## Selected text
From the airport, it will take a 1 hour and 45-minute ride to Tulum. You can rent a car and drive, use the ADO or arrange for a colectivo (shared mini-van). It’s best to do it beforehand so that you do not get ripped off by transportation companies at the Cancun airport.
How to Get Around Tulum
If you’re staying exclusively in Tulum beach or Tulum town, you should be fine getting around on foot or by bike. Otherwise, you’ll need to rely on a car rental or public transportation. Below are your options for transportation.
- Bike rentals: Bikes are everywhere in Tulum and pretty easy to rent. Your hotel might even lend you bikes during your stay! Otherwise, I saw a lot of people using Ola Bike Tulum
- Hire a taxi (taxis are easy to find all over the hotel zone. If you don’t see a taxi in the area, have your hotel call one for you)
- Take a colectivo: A colectivo is a shared mini-van ride that’ll get you from point A to point B as cheaply as possible.
- Take a bus: ADO busses are widely used by locals and those looking for cost savings. Most of the time we traveled by ADO buses which serve the biggest part of the country, and these buses are frequent on Riviera Maya, so we did not have any issue to get from one place to another, for example from Bacalar to Tulum or from Tulum to Playa del Carmen or Cancun. If you plan on traveling during the high season, we recommend you to buy a bus ticket at least one day before the departure date to ensure there will be a seat available.

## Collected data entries
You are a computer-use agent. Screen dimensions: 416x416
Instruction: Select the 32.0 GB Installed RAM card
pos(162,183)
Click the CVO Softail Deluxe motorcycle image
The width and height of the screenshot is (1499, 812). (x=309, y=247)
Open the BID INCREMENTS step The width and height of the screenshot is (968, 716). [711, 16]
--
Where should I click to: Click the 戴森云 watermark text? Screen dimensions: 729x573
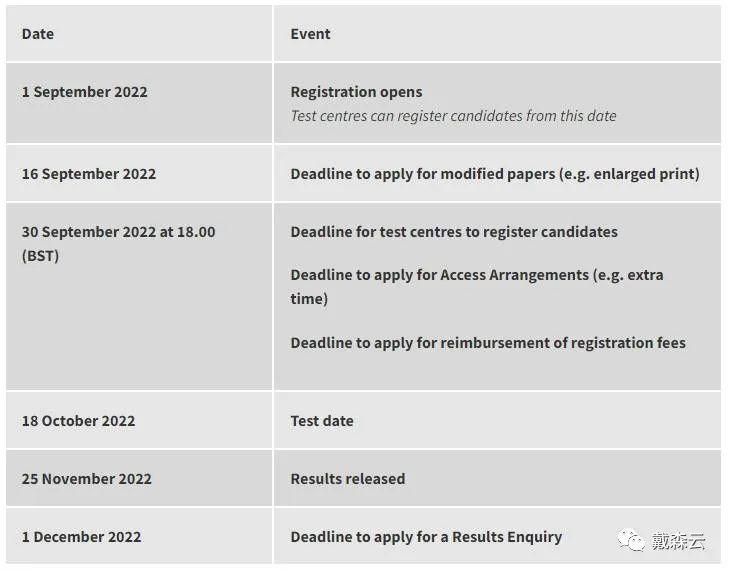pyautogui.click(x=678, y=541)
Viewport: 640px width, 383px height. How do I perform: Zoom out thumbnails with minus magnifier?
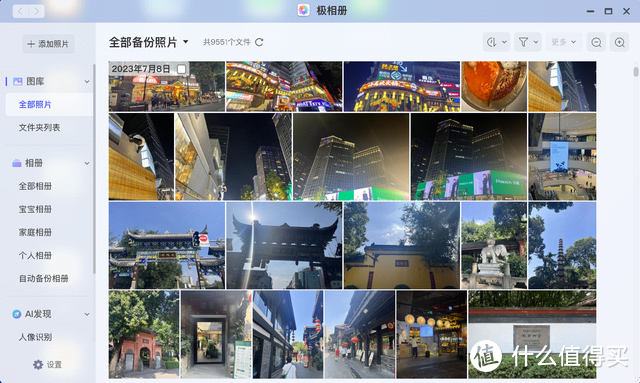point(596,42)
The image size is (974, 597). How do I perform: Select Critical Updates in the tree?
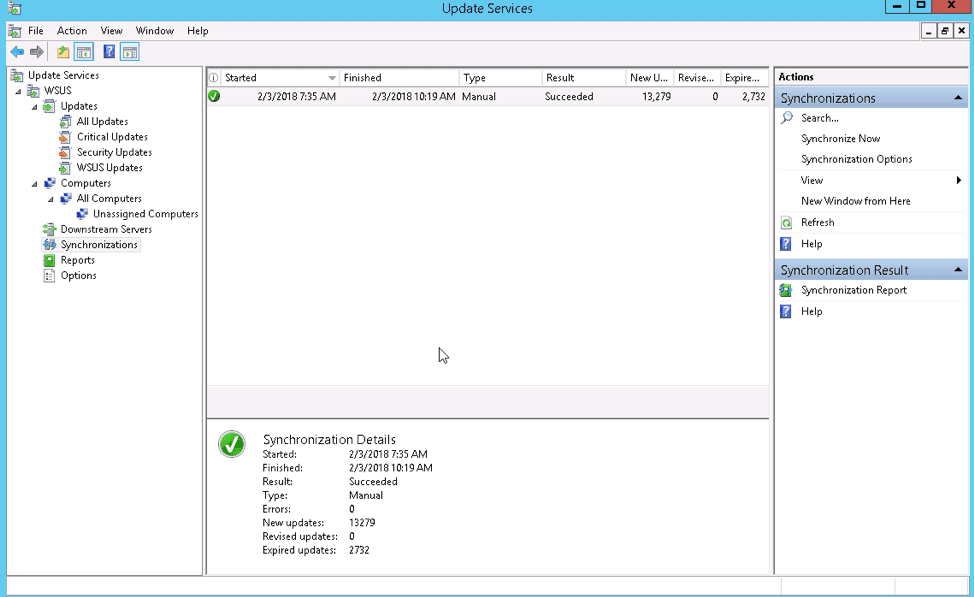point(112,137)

## What to do
[1] Translate this sentence from the Tulum travel text into Spanish: "Bikes are everywhere in Tulum and pretty easy to rent."
[2] Retype the Tulum travel text from "- Take a bus: ADO" up to and including "a seat available.".
The records are separate from the Tulum travel text.

## Written responses
[1] Las bicicletas están por todas partes en Tulum y son bastante fáciles de alquilar.

[2]
- Take a bus: ADO busses are widely used by locals and those looking for cost savings. Most of the time we traveled by ADO buses which serve the biggest part of the country, and these buses are frequent on Riviera Maya, so we did not have any issue to get from one place to another, for example from Bacalar to Tulum or from Tulum to Playa del Carmen or Cancun. If you plan on traveling during the high season, we recommend you to buy a bus ticket at least one day before the departure date to ensure there will be a seat available.